The I-series lenses are all fixed focal length (primes) and feature aperture control rings as well as fast autofocus with MF/DMF via the lens focusing barrel. The construction is solid metal, not a thin skin of metal over plastics as found in some earlier primes from makers like Zeiss, Samyang, Tamron and the Sony and Panasonic camera brands themselves. Every component in the lens is metal down to the stepper motor focusing carriage and the mounting of the glass elements.
It’s a return to the standard of Leica rangefinder – or Contax G autofocus – lenses updated for users of the Sony E (FE) and Sigma, Leica and Panasonic L mounts.

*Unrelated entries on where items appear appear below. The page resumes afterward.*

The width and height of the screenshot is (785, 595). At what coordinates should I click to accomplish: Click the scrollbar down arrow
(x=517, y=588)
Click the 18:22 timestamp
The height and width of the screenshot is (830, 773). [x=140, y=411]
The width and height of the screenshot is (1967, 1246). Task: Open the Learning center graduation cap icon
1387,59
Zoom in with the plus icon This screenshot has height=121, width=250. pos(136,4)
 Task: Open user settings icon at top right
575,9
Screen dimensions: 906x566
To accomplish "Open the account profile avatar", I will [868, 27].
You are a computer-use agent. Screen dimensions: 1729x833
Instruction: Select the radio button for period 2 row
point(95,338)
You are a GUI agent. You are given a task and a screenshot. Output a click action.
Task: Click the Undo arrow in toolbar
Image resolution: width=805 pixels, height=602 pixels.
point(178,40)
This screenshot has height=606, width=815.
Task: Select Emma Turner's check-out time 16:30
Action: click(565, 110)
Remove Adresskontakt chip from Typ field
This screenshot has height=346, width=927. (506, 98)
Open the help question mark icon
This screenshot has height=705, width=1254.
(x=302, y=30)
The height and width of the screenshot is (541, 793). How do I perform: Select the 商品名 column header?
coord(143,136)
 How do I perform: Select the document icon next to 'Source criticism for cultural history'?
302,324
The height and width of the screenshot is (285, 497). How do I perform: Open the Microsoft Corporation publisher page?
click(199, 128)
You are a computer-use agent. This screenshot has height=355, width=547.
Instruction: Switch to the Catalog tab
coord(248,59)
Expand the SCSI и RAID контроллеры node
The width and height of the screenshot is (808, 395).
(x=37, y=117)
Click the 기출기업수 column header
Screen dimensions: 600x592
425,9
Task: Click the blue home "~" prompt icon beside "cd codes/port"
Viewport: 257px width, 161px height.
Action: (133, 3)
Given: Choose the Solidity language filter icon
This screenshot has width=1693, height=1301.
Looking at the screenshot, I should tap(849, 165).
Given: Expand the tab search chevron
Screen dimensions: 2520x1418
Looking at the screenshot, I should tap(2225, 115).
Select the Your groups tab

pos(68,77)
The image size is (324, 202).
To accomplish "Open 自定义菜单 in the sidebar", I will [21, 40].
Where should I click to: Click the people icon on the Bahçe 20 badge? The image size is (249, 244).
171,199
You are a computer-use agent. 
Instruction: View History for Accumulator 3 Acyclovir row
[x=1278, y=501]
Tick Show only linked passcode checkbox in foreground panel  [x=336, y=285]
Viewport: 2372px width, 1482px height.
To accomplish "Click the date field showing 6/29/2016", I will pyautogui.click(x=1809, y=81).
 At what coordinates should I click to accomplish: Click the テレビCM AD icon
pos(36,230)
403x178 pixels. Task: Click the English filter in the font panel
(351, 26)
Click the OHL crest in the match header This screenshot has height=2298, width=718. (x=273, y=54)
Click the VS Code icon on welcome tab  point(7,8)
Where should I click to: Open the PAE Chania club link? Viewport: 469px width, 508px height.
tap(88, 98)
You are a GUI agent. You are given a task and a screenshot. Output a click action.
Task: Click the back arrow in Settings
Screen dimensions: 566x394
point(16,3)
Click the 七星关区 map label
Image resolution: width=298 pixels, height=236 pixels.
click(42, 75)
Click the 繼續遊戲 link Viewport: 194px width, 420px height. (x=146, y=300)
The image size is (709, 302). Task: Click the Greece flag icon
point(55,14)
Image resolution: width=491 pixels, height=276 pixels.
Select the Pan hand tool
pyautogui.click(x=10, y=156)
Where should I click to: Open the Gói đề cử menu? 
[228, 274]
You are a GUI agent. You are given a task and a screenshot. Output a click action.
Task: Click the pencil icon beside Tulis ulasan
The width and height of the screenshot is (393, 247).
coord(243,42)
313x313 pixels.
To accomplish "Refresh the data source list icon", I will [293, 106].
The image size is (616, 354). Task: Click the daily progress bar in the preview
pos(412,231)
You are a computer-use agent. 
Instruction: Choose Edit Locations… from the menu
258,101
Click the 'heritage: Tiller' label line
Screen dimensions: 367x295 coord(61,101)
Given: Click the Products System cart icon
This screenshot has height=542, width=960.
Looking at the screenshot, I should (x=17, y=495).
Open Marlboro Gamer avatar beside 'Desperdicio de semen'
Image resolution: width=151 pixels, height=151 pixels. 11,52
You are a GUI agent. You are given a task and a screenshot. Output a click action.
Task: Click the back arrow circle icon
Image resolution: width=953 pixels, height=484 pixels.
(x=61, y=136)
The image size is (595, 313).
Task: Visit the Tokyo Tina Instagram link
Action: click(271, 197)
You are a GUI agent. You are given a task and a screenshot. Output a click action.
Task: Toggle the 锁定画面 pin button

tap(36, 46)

We’ve only tried the 60mm f/2 in this series so far, but the performance supported the company’s claim to be delivering very high resolution suitable for 60 megapixel or higher sensors. The 90mm f/2.8 has special attention to chromatic aberration in its design which uses no fewer than five SLD (super low dispersion) elements. We expect to see foreground and background blur unaffected by colour-bokeh shifts, made very smooth by a nine-bladed aperture and aided by third-stop f-stop setting on the lens or via the camera. The closest focus of 50cm compares with a typical figure around 85cm for most 90mm lenses, and yields a 0.2X (1:5) close-up.
This lens accepts 55mm filters and weighs only 295g – you can see the size ‘in hand’. It can be teamed up with the 24mm f/3.5 and 45mm f/2.8 in the same range weighing in at less than 750g overall. Combined with a lightweight smaller body like the Sony A7C it’s the closest a digital shooter can get to have a Leica with autofocus.
Alongside the 90mm, also available from September 24th will be a faster version of the 24mm at f/2. It’s sure to attract buyers at the same £549.99 RRP UK ($669 USA) as the 90mm and although it takes 62mm filters and is a little bigger, weighing in at 365g, but it’s really part of the f/2 I-series which now includes the 35mm and 65mm so well matched there. Focus is down to 24.5cm, 1:6.7 scale, which is not exceptional when some 24mms achieve 1:2 but entirely practical.
As for cost, it’s less than Sony’s 24mm f/2.8 G as well as a stop faster and much less than the Zeiss Batis 25mm f/2 or the APS-C only Sony Zeiss 24mm f/1.8.
Both these lenses, and the whole I-series, are compatible with Sony’s high-speed autofocus and they’re all made in Japan. The standard now set by Sigma are well-known and they seem to be the only maker left producing new lenses with dust and splash resistant all-metal barrel and mechanical design, brass mounts, and resolution to match the most demanding sensors.